The Phase II portion was planned to be a Simon two-stage design with a total of 17 patients, inclusive of 6 patients from the Phase I portion treated at the MTD.

Safety assessments consisted of monitoring and recording all adverse events, including serious adverse events, lab parameters and physical exam at each study visit. Toxicity was evaluated according to National Cancer Institute Common Terminology Criteria for Adverse Events (NCI CTCAE, version 5.0 criteria). All patients receiving any amount of study drug were evaluable for toxicity.

Response was assessed using computed tomography (CT) scans of chest, abdomen, and pelvis at baseline and then at the end of 8 weeks, 16 weeks, and then every 12 weeks per Response Evaluation Criteria in Solid Tumors (RECIST) guideline (version 1.1) as well as immune RECIST (iRECIST) criteria.
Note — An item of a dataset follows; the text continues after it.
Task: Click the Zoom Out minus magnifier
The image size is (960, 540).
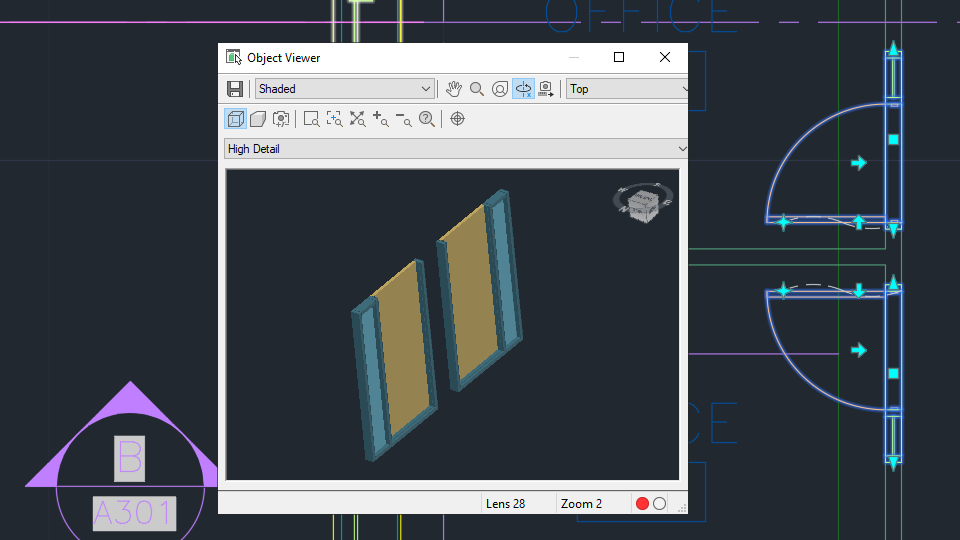Action: (x=403, y=119)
DOR, PFS and OS were evaluated using Kaplan-Meier plots.

Adverse events were summarized according to organ system, laboratory category, and dose level in frequency tables graded according to CTCAE v5.0. Information regarding each subject’s course including completion of therapy, dose delays, premature discontinuation, and major protocol violations were tabulated and summarized.

This was a phase I/II study with a planned Simon optimal two-stage design for efficacy evaluation in Phase II. In Phase I, patients were treated following a standard 3 + 3 design with dose escalation in BMS-986,205 and fixed-dose nivolumab. In Phase II dose expansion, initially three additional patients were to be enrolled at the MTD for a total of 9 patients at the MTD, including the 6 patients treated at the MTD in the Phase I portion. An interim efficacy analysis was to be done of those 9 patients and if ≥ 1 of 9 initial patients treated at MTD achieved a response, 8 more patients would be accrued at the MTD. If ≥ 3 of 17 patients treated at MTD achieved a response, the treatment would be deemed worthy of further study, provided the safety profile is acceptable. The Simon optimal two-stage design provided 80% power to detect the difference between an acceptable response rate by RECIST v1.1 of 25% vs. an unacceptable rate of 5% at the 0.05 level (1sided). ORR was estimated as the proportion of participants who experienced an objective response, along with its exact 95% confidence interval. DCR was analyzed similarly. DOR, PFS, and OS were analyzed using Kaplan-Meier methods, and medians and 95% confidence intervals were computed. Safety analyses were tabulated for each patient and summarized in frequency tables.